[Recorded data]

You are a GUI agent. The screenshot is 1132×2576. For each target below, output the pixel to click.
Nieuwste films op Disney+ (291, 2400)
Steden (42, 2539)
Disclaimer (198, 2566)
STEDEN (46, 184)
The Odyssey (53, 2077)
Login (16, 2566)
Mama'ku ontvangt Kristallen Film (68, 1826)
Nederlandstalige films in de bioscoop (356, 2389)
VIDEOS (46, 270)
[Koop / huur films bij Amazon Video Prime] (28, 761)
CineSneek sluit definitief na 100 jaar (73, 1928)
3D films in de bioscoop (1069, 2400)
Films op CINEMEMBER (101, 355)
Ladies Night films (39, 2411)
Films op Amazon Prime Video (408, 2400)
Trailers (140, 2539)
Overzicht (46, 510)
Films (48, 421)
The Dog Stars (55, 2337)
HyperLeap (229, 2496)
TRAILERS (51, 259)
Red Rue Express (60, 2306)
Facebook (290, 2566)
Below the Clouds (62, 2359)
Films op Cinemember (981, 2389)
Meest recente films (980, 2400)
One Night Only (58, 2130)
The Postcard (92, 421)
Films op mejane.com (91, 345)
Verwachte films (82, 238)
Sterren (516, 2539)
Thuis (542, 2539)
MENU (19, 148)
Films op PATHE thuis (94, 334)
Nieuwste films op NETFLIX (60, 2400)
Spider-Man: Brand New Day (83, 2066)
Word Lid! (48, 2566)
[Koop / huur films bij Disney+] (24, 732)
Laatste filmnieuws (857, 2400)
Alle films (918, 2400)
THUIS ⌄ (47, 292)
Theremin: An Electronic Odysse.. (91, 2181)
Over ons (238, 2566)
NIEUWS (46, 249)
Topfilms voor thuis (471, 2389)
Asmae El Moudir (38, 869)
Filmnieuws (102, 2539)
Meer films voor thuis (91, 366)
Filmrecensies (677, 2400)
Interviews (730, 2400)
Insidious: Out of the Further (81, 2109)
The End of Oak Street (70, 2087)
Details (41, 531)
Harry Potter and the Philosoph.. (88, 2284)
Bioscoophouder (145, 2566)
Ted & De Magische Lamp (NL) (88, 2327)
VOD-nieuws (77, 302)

==

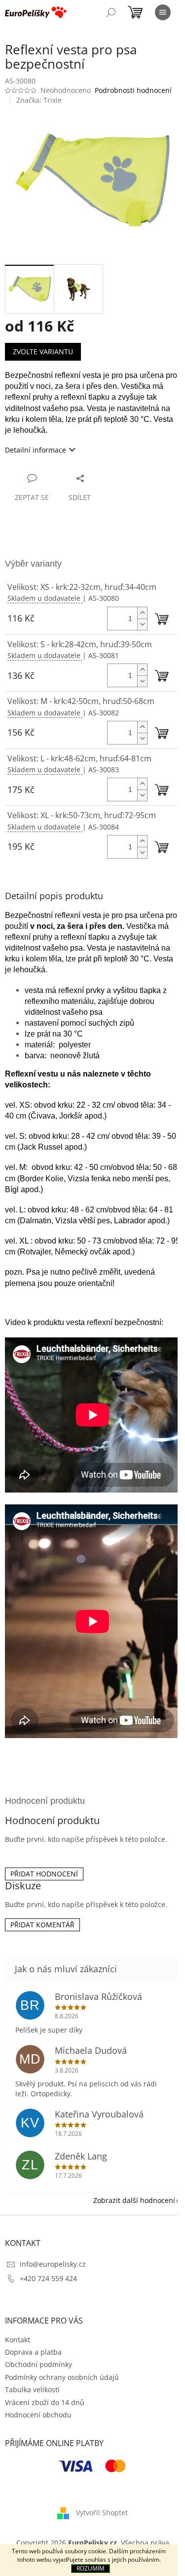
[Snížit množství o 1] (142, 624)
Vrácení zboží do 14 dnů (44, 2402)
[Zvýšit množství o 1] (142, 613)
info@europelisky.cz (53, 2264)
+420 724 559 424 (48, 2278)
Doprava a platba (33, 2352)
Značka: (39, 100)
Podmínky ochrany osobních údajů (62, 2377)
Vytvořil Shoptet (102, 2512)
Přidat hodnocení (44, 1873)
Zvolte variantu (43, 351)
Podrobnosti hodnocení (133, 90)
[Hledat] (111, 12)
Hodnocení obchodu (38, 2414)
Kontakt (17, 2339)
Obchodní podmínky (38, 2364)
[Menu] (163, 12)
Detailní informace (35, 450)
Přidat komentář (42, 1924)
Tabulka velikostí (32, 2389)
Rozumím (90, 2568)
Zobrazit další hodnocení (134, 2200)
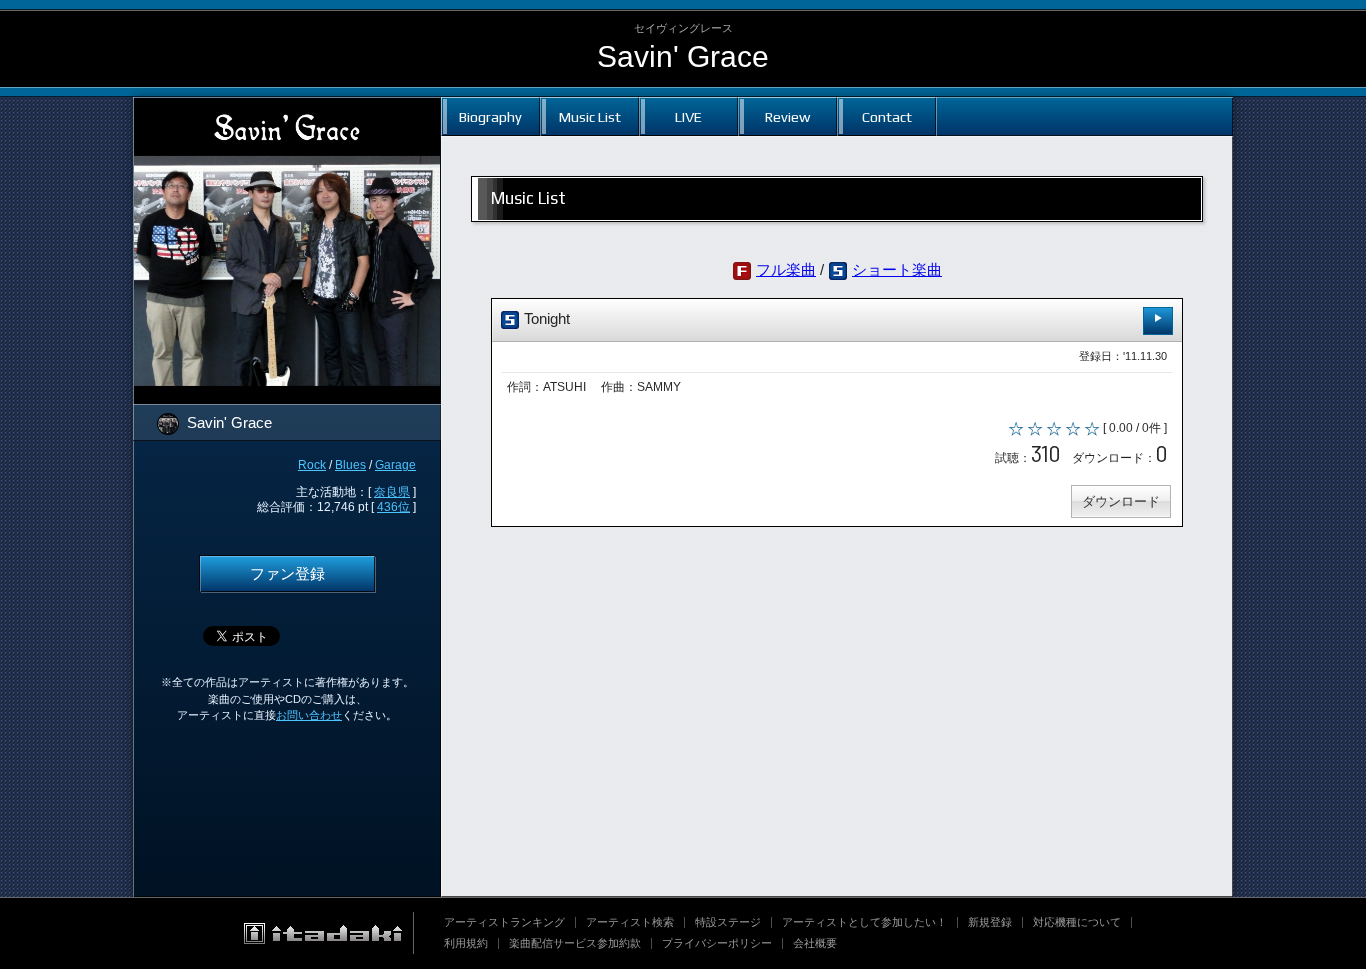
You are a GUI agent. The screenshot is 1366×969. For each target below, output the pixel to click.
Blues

---

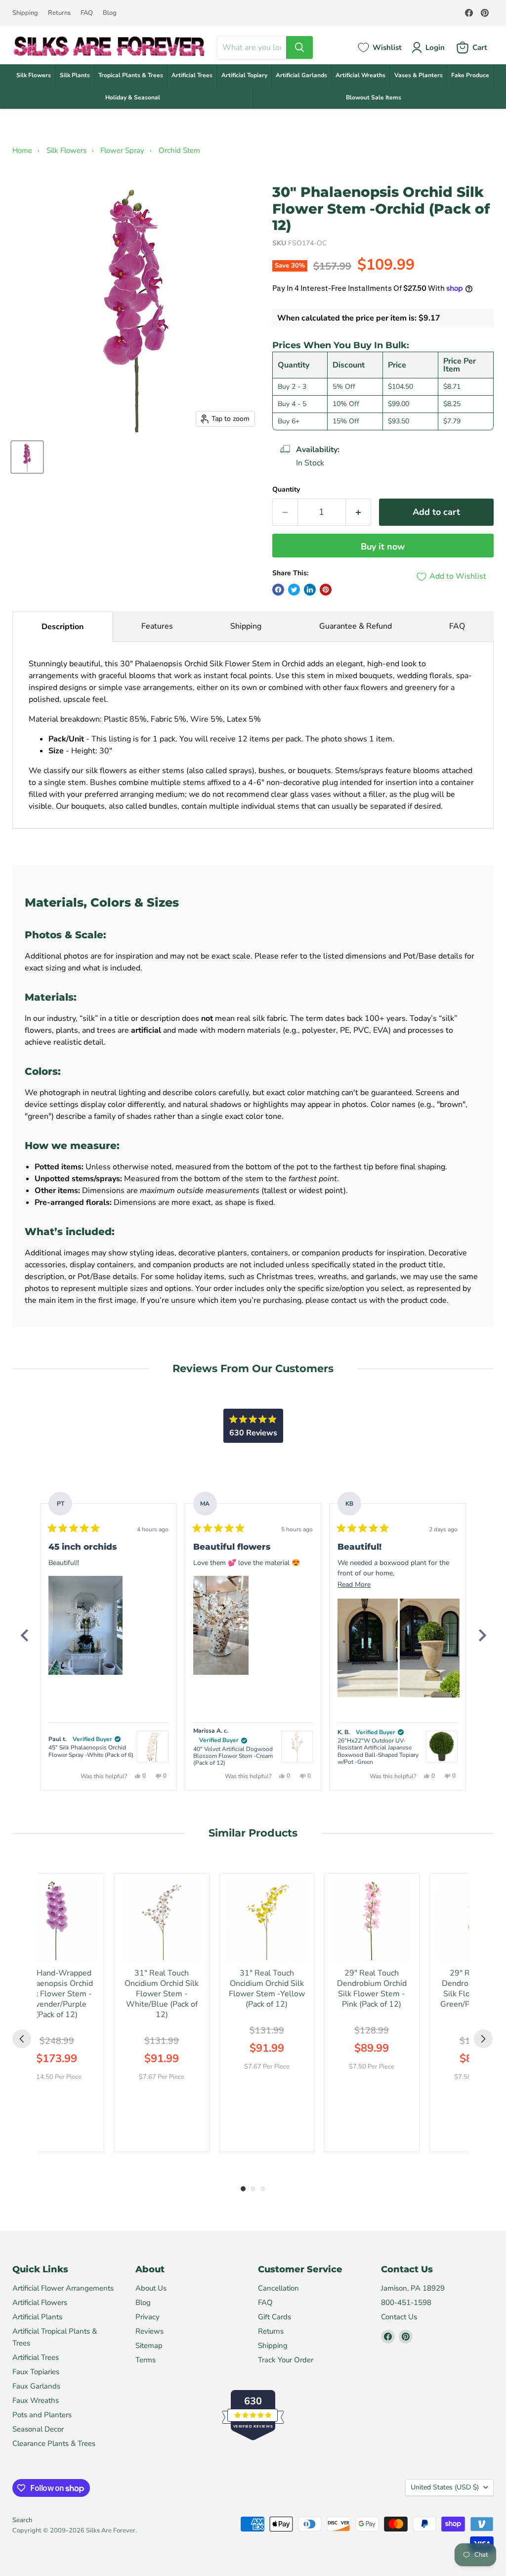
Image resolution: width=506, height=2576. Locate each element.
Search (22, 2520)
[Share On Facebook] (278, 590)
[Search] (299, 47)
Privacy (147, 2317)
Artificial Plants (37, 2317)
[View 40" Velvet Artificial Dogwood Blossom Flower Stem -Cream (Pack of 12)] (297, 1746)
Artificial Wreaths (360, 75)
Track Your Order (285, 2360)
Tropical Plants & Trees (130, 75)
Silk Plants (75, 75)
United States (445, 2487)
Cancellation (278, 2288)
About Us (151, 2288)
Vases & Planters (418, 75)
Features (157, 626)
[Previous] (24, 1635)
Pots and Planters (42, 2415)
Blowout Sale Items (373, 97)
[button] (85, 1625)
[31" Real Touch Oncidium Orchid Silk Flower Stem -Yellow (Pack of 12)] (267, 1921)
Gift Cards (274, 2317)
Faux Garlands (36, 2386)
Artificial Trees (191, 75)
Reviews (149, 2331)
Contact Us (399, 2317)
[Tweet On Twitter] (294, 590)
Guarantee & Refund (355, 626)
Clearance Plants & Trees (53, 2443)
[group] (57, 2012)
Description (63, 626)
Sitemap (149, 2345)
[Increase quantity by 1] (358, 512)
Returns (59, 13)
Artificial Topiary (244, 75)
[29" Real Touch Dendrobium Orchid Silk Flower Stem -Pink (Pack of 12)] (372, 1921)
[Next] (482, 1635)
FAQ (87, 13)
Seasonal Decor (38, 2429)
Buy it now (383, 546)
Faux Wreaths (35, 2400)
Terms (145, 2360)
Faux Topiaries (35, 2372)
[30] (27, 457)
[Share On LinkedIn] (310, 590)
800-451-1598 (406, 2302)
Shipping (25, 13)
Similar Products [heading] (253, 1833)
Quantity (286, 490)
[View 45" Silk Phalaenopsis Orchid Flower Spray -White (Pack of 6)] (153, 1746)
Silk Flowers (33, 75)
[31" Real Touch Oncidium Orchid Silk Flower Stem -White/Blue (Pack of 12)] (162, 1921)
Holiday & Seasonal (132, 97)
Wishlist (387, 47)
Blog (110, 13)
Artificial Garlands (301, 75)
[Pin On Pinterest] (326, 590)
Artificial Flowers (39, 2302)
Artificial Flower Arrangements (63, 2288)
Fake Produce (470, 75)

## Work instructions
Copy each line of the preceding data that contains the string "Share".

## Task solution
[Share On Facebook] (278, 590)
[Share On LinkedIn] (310, 590)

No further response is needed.